Tuesday, May 1, 2012

Dream Sequence

Last night I had a dream. I don't usually remember my dreams, but this one I did. It went something like this:

[Setting: I was in a house organizing a knickknack drawer. I was very pleased to see two staplers and four rolls of Scotch tape in the drawer. As I was organizing, Barack Obama walks in with a set of tools and two window screens (no secret service). He begins installing a screen in one of the windows.]

ME: What are you doing?

BO: Installing energy-saving uv-protecting window screens which will lower your electrical bill saving you money.

ME: But I don't want to pay for them. I don't think the benefits outweigh the costs.

BO: Don't worry -- I'm paying for them.

ME: Okay. If it makes you happy...

[Barack begins installing the second screen.]

BO: You don't understand -- if enough people have them, others will see how much money they save and will buy them themselves without me paying for them. It's like Microsoft Windows, only green -- a tipping point will be reached.

ME: But there's an important difference: Users will not adopt some software unless enough other people use it because their utility depends on the number of other people using the software. Microsoft Windows has maintained so much market share not because alternatives are expensive, but because of network effects: it reached a tipping point, gained market share, and won't lose it because not enough people use the alternative. Window screens are not like that.

BO: Oh, I did not realize that.

[Barack thinks, then gathers his tools and leaves. I think that it's a little disappointing how much light the new screens seem to be blocking. Then I wake up.] 

Dreams are supposed to be crazy mash-ups of reality and things one is thinking about at the time you go to sleep ("what's on your mind"), but when light bulb bans* are reality, misplaced charity based on a mistaken parallel between types of windows seems positively sane.

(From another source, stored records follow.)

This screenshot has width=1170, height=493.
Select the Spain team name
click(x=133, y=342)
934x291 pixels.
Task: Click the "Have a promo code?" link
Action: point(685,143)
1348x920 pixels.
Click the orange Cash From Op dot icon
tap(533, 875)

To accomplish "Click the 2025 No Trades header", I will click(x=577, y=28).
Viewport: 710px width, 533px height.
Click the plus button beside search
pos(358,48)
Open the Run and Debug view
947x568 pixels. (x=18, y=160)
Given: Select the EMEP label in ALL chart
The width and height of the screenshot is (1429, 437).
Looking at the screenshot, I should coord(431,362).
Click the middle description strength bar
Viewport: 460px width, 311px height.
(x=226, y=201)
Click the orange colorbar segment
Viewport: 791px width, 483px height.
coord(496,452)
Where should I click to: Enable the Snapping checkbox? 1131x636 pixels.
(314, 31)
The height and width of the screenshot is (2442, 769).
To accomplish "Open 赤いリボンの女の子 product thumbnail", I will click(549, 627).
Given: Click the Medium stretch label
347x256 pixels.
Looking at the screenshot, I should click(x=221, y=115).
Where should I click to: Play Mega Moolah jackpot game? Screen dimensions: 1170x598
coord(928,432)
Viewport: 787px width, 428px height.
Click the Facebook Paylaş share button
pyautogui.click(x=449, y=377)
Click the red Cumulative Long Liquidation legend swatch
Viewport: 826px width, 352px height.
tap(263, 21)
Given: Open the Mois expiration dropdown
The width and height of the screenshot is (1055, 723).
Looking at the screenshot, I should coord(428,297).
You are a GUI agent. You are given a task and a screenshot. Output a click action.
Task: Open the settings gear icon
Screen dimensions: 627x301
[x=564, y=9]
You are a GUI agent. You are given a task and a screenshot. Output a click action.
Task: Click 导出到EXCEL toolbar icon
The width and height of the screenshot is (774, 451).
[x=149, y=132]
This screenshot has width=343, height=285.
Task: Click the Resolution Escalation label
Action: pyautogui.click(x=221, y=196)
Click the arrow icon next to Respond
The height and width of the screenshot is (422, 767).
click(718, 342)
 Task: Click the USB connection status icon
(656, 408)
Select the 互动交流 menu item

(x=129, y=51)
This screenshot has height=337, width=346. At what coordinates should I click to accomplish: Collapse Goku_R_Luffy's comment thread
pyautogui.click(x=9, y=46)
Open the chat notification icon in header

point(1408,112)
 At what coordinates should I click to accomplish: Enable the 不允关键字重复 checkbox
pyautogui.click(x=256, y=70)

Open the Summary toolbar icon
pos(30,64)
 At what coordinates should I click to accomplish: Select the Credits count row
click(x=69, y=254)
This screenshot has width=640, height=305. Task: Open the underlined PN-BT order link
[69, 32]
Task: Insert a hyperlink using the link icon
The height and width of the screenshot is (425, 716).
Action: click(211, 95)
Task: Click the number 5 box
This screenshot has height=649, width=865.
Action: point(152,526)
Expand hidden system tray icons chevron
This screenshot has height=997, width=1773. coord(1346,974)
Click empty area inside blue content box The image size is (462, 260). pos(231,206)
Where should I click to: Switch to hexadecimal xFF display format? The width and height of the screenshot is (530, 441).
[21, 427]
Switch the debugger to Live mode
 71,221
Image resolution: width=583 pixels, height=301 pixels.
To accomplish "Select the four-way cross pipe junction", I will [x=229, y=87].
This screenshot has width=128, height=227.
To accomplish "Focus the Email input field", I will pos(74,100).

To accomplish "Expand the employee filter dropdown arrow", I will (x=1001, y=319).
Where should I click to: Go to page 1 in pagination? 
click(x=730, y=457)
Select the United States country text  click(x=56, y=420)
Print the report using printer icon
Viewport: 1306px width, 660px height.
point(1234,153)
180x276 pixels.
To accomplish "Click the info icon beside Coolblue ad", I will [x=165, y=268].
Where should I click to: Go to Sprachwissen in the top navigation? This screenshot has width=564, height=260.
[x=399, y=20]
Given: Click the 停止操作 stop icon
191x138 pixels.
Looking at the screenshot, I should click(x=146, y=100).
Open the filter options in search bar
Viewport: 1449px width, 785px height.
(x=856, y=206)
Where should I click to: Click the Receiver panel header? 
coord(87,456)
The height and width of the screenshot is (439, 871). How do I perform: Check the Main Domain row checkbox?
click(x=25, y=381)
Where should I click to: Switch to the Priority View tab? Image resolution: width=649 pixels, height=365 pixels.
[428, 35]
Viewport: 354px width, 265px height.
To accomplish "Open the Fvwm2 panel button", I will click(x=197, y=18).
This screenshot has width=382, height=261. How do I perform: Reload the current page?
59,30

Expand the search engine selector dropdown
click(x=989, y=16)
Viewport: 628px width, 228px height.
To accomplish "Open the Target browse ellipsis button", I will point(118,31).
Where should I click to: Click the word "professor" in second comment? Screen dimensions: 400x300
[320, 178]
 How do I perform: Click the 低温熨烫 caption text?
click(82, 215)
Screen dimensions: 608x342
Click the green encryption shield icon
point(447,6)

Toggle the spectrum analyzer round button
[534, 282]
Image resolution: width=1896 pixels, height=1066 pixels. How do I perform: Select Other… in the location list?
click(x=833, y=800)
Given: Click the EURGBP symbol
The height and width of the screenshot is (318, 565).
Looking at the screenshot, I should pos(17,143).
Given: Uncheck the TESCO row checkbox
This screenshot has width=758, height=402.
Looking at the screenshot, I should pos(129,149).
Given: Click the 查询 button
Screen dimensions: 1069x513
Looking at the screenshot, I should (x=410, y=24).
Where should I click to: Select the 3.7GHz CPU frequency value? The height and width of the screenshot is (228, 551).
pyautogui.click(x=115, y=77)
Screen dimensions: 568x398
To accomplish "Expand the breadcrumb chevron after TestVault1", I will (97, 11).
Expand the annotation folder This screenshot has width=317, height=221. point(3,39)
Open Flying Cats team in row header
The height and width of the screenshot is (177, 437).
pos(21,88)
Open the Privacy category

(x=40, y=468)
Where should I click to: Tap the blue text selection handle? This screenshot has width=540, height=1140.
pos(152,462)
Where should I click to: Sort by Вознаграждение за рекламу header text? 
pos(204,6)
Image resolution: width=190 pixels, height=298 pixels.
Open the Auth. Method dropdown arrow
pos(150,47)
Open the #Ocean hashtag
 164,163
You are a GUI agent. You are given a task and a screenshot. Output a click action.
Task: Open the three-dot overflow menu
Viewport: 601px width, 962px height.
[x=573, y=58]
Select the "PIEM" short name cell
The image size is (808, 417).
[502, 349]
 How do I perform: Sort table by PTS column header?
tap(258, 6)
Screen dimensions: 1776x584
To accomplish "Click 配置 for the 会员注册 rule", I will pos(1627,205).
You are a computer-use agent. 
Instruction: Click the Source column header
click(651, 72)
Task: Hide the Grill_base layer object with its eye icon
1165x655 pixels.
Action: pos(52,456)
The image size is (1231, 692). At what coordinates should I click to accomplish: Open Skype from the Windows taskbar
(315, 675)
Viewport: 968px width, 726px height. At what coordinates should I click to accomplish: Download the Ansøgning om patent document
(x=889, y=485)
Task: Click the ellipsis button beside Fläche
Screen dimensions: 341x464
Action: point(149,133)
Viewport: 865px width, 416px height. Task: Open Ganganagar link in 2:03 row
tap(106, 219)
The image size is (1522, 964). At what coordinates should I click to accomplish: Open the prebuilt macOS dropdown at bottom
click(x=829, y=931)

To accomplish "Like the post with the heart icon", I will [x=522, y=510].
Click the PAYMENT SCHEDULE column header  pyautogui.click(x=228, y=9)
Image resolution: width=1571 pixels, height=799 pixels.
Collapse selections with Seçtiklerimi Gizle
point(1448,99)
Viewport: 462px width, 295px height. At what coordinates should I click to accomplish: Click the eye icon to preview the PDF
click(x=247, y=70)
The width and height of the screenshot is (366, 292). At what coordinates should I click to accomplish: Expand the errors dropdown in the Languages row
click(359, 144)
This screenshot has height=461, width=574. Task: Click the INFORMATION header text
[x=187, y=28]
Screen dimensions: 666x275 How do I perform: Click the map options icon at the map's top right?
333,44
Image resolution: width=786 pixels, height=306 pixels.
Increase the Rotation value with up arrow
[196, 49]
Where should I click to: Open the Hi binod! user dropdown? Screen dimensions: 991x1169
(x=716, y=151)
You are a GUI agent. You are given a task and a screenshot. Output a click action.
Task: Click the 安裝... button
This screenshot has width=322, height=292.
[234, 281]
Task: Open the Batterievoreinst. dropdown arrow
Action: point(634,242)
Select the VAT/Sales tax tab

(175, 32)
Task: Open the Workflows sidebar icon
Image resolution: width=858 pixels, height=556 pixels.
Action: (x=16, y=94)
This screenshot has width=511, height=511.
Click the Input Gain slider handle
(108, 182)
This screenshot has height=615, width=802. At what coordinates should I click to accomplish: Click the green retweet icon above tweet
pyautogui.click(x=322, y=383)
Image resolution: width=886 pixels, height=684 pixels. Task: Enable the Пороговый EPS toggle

* Evidently, the effective ban on traditional incandescent 100-watt bulbs is currently in place, but the enforcement of the law was de-funded by Congress at the last minute last year. I say effective ban because, as the NYT so gently put it last year, the law "simply requires that companies make some of their incandescent bulbs work a bit better, meeting a series of rolling deadlines between 2012 and 2014." That is, the law did not single out a certain product, but was phrased so that only the 100-watt incandescent qualifies. (The "work a little bit better" is referring to those more expensive (but cheaper than CFLs) blue incandescent bulbs you may see in the store that are 100-watt equivalents, but are not standard bulbs). Incidentally, by 2014, some lower wattage incandescent bulbs won't be legal, either.